练习任务 =>
• A. 根据关于植物乳杆菌细菌素的文章,哪种细菌素被六十多个国家允许用于食品防腐?
• B. 请接着关于植物乳杆菌细菌素的文章的最后一句往下续写。

植物乳杆菌细菌素基因plnEF的克隆与异源表达
2019-08-28阮晓莉冉军舰赵瑞香ZHUYang
阮晓莉,冉军舰,赵瑞香,*,李 刚,雷 爽,ZHU Yang
(1.河南科技学院食品学院,河南新乡 453003;2.瓦赫宁根大学研究中心,格尔德兰瓦赫宁根 5960AA)
细菌素是指某些细菌在代谢过程中产生的一类抗菌性的多肽、蛋白质或蛋白质复合物[1],能够有效抑制或杀灭致病菌和腐败菌,近缘菌种产生的细菌素会呈现出较为狭窄的抑菌圈[2]。细菌素相较于抗生素更加高效,且在实际应用中无毒副作用和耐药性,某些产生菌在发酵过程中还能起到一定的保健作用,因此将细菌素应用在食品领域中的前景可观[3-4]。目前细菌素主要应用于分子生物学领域,研制开发能够代替医疗保健剂的产品,虽然细菌素的种类繁多,但是在食品防腐剂方面应用较少[5]。迄今为止仅有一种羊毛硫细菌素Nisin被世界上六十多个国家允许使用在食品防腐方面,绝大多数的细菌素尚在试验阶段,主要是因为化学合成的细菌素成本高、性质不稳定而且天然细菌素的产量比较低,难以纯化进行商业化生产,因此通过基因重组技术以期获得大量纯度较高的细菌素并将其应用到实际当中显得尤为重要[6-7]。
细菌素分为四类:Ⅰ类为羊毛硫抗生素,Ⅱ类为含有非修饰氨基酸的多肽,Ⅲ类为大分子蛋白质,Ⅳ类为蛋白质复合物[8]。Ⅱ类细菌素被分为Ⅱa、Ⅱb、Ⅱc和Ⅱd四个亚类,其中研究较为深入的是Ⅱa类细菌素[9-10],但是其作为异源表达的对象时,最终获得的抗菌性蛋白活性差异显著,究其原因主要是Ⅱa类单肽链非修饰抗菌肽对宿主细胞产生一定的毒性作用[11],经多年来研究人员对细菌素遗传学的深入研究发现,将Ⅱb类细菌素进行异源表达可以克服毒害宿主细胞的问题[12]。乳酸菌作为世界上广泛应用的益生菌,目前对于其产生的Ⅱb类细菌素的研究相对较少,植物乳杆菌素PlnEF属于Ⅱb类双肽链非修饰细菌素,但天然的细菌素PlnEF不仅产量低而且难以分离纯化,最实用、高效率的方法就是通过基因工程来解决此类难题。

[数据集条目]
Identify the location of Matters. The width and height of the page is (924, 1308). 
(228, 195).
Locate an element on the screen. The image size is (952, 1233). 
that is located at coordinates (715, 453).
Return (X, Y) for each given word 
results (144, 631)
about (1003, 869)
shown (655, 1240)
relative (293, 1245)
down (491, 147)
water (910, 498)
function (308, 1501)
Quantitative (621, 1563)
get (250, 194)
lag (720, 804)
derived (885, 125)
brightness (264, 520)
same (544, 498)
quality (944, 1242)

参考答案 =>
• A. 羊毛硫细菌素Nisin。

• B.
表达质粒pET含有强启动子使其具有强大的表达功能,并且本身携带6个组氨酸的His单抗标签,使融合蛋白能够得到较好地鉴定与纯化[13]。大肠杆菌(Escherichiacoli,E.coli)因其多方面的优越性多年来广泛应用于生物工程领域,其作为表达菌株具有清楚的遗传背景、培养条件简单、价格低廉且外源表达水平远高于其他宿主细胞等优点,所以常作为生物技术研究的首选表达体系[14]。早在2004年,Park等[15]将导入有植物乳杆菌(Lactobacillusplantarum)谷氨酸脱羧酶基因的大肠杆菌进行诱导表达,获得了重组谷氨酸脱羧酶蛋白的高效表达,并证实该蛋白具有活性。龚钢明等[16]将乳杆菌中亚硝酸盐还原酶基因连接质粒pET-32a(+)构建表达载体,并成功导入受体细胞大肠杆菌中,使其大量克隆后表达的蛋白达到预期的生物特性。植物乳杆菌含有产生细菌素的基因,可依据植物乳杆菌抗菌特性探究其作为生物防腐剂的潜力[17]。对于表达系统的鉴定,比较常用的方法是将工程菌菌落通过PCR扩增目的基因,确定目的基因是否成功导入质粒载体,若想进一步验证原核表达质粒是否构建成功,可提取重组质粒进行双酶切鉴定,并将鉴定结果呈阳性的重组质粒送入测序公司测序。不少研究者在此类分子生物学研究中采用了上述鉴定方法[18-20]。
本研究采用基因工程技术,在大肠杆菌BL21中导入重组质粒pET-28a-PL-plnEF构建工程菌表达抗菌性蛋白,经镍柱纯化以期获取细菌素的高效表达,对深入探究植物乳杆菌细菌素的生物特性以及开发其作为食品防腐剂提供理论基础。
1 材料与方法
1.1 材料与仪器
植物乳杆菌(Lactobacillusplantarum) 从水开菲尔分离并于实验室保藏;表达质粒pET-28a(+)、指示菌株大肠杆菌(EscherichiacoliJM109)、大肠杆菌BL21(EscherichiacoliBL21) 由河南科技学院生物技术试验室保存;SOB(Super Optimal Broth)培养基 海博生物技术有限公司;MRS(Man-Rogosa-Sharpe)、LB(Luria-Bertani)培养基 所用试剂均为国产分析纯;SanPrep柱式质粒DNA抽提试剂盒 生工生物工程股份有限公司;胶回收试剂盒 OMEGA公司;Prestained DL 15000 DNA Marker、Prestained DL 2000 DNA Marker、2×Power Taq PCR MasterMix 北京百泰克生物技术有限公司;HisTrap HP亲和色谱柱 GE Healthcare公司;基因组DNA的小量纯化试剂盒、T4 DNA Ligase Buffer、限制性核酸内切酶Xho I、Noc I、Premixed Protein Marker(Low) 日本TaKaRa公司。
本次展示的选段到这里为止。